The Polish builders turned out to have Russian and Rumanian components, and we discovered that they had to use simplified English to communicate even among themselves!
In our holidays this year we have been unable to chase the sun, but have enjoyed the generous hospitality of friends in the UK. In July we spent a few days with a friend who lives in Babbacombe on Tor Bay and moved on to other friends in Penryn near Falmouth. How clear are the skies and bright the colours in that part of the world! And what a delight to bask in the sun at Kynance Cove; we were last there 30 years ago on our honeymoon!
In October we were able to spend a couple of days discovering Symonds Yat, followed by a few days with friends in Leintwardine. And in December we visited family in Aylsham for the 70th birthday of Mike’s brother, the only other relative Mike has in the UK.
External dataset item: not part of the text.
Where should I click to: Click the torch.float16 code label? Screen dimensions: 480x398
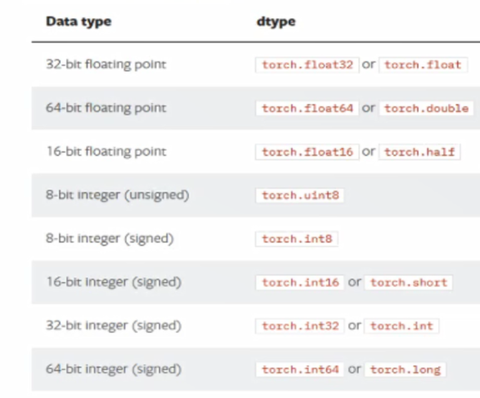click(307, 152)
To sum up the year — I have learned more about the faithfulness of God. His strength in my weakness and His incredible kindness to us as a family.
To finish off...
It is three years ago that Tim left Computer 2000 in Basingstoke where they increased targets every time he got near them, and took a job in DEFRA - you know who they are: they used to pay subsidies to farmers with fields that they later discovered to be in the middle of the North Sea. That's all sorted out now!
Ben is working hard for a company in Bracknell, getting close to or achieving targets. For both of them, it’s the business of establishing themselves where the longer-term future is a little bit clearer.
For the future for all of us, it’s a case of ‘watch this space’. According to the astronomers, we live in an expanding universe, and that’s how we see things too.
And lastly, for your entertainment, since we all know that the world is going mad, we offer:
€400,000 for the “Flying Gorillas” dance troupe
The EU’s Culture Programme funded the “Flying Gorillas” with €200,000 in 2007 and 2009. Hornchurch’s Queen’s Theatre described the show in 2005: “Using their own language of rhythm, music and gibberish, The Flying Gorillas explore ideas of friendship, tolerance, argument and understanding. Featuring the exciting Tango, the brilliant Smelly Foot Dance and the incredibly difficult Iguana Four-Step, Tango Argumentino has an all-acoustic score using saxophones, clarinets, steel pans, didgeridoo, musical saw, Chinese percussion, rhythm bananas and some spectacular belching.” The project’s website says, “If there is any message, it’s that serious dance, music and theatre are fun.”